Terms toughen, despite flow of federal funds

Ross Kerber writes in the Boston Globe that, even as the federal government pumps hundreds of billions of dollars into the nation’s banks, many New England businesses say they are being squeezed by lenders who insist on tougher conditions or higher rates for their loans.

In Warren, R.I., shoe store owner Francis Jamiel said he recently tried to renegotiate terms on about $400,000 in loans and lines of credit with Citizens Bank, which had been lending to him for years. The bank, to his surprise, turned him down, and Jamiel got a similar response from other banks, including Sovereign Bancorp. “None of the banks would help us,” he said. “I feel like I’m at the bottom of the food chain.”

At Metropolitan Moving & Storage in Cambridge, co-owner Neal Mizner said his lender, a large bank he declined to identify, recently told him it would charge $1,000 to renew a line of credit he’s had for four years. “The banks are obviously desperate for revenues and scraping them up however they can,” Mizner said.

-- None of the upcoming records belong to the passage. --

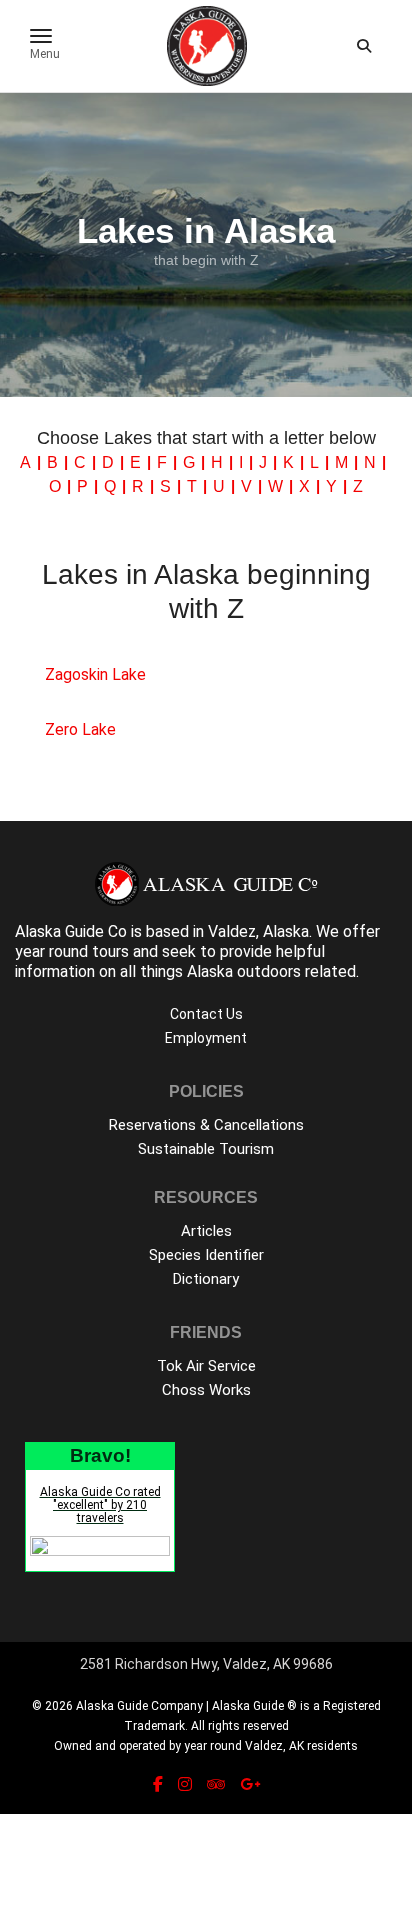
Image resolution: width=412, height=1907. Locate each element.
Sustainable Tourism (206, 1149)
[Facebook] (158, 1784)
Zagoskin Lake (95, 674)
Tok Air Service (206, 1366)
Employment (206, 1038)
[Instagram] (185, 1784)
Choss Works (206, 1390)
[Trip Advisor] (216, 1784)
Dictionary (206, 1279)
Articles (206, 1231)
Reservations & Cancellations (206, 1125)
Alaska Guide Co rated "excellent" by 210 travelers (100, 1505)
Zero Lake (80, 729)
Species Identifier (206, 1255)
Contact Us (206, 1014)
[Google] (250, 1784)
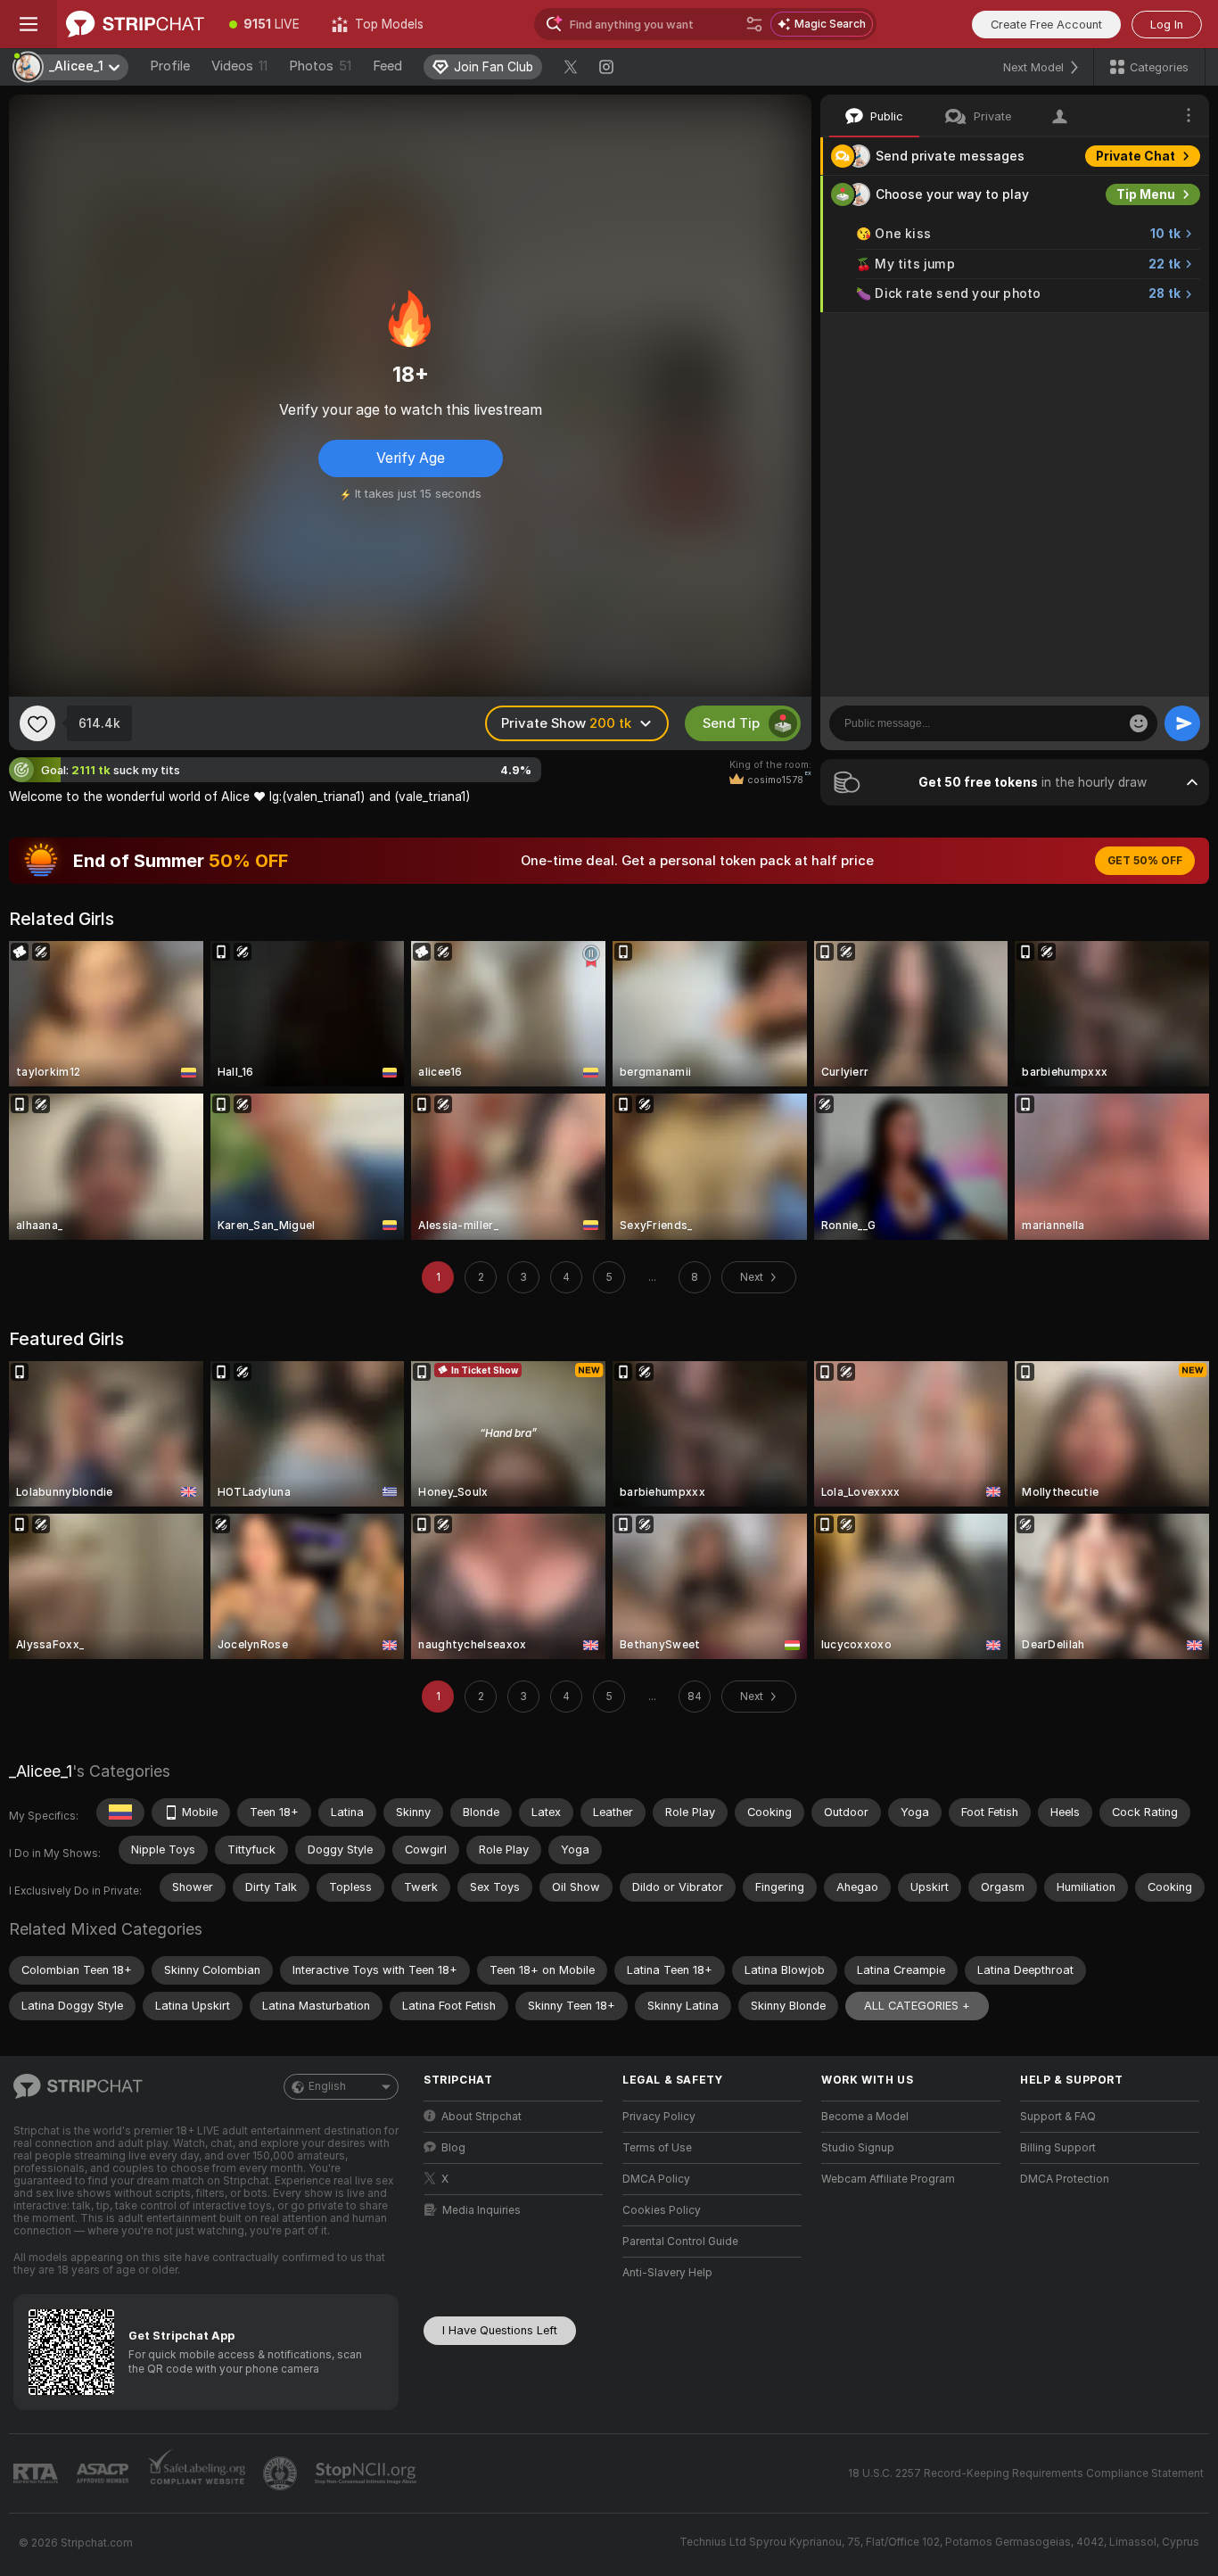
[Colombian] (120, 1812)
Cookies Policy (661, 2210)
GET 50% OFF (1144, 861)
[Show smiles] (1138, 723)
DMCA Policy (656, 2179)
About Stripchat (481, 2116)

In Boston, commercial mortgage broker Peter Goedecke said major banks like Bank of America and Wells Fargo are pulling back sharply on credit for real estate projects, and “either not lending at all or only on terms so onerous as to not be palatable.”

The terms of bank loans are a hot issue in Washington, as federal officials question whether investing $700 billion in taxpayer dollars into the country’s largest financial institutions is helping the economy. Bank executives say they’re doing their best to keep money flowing, while making conservative loans and caretaking their balance sheets.

Few banks will talk about loan terms in detail. Citizens, Sovereign, and Bank of America, the biggest lender in Massachusetts all declined to do so, or to talk about specific cases like Jamiel, the shoe store owner stuck with the original terms on his business’s credit. But there is data showing that commercial lending is getting more restrictive, while at the same time, consumers face higher rates on credit cards and other debt. The Federal Reserve loan officer survey for January found that in the last quarter of 2008, even as companies pulled back on their spending plans and demand for commercial loans weakened, 65 percent of US banks tightened their lending terms to large and midsize companies. Also, a Treasury Department report released Tuesday found that among the country’s 20 largest banks receiving public funds, median corporate loan portfolios fell a combined 1 percent.

Figures like those reinforce the common criticism that banks “aren’t lending.” At hearings in Congress last week, US Representative Michael E. Capuano, a Somerville Democrat, slammed leaders of the country’s eight largest banks for not extending more credit after receiving so much capital from the US Treasury, and told them to “get our money out on the street.”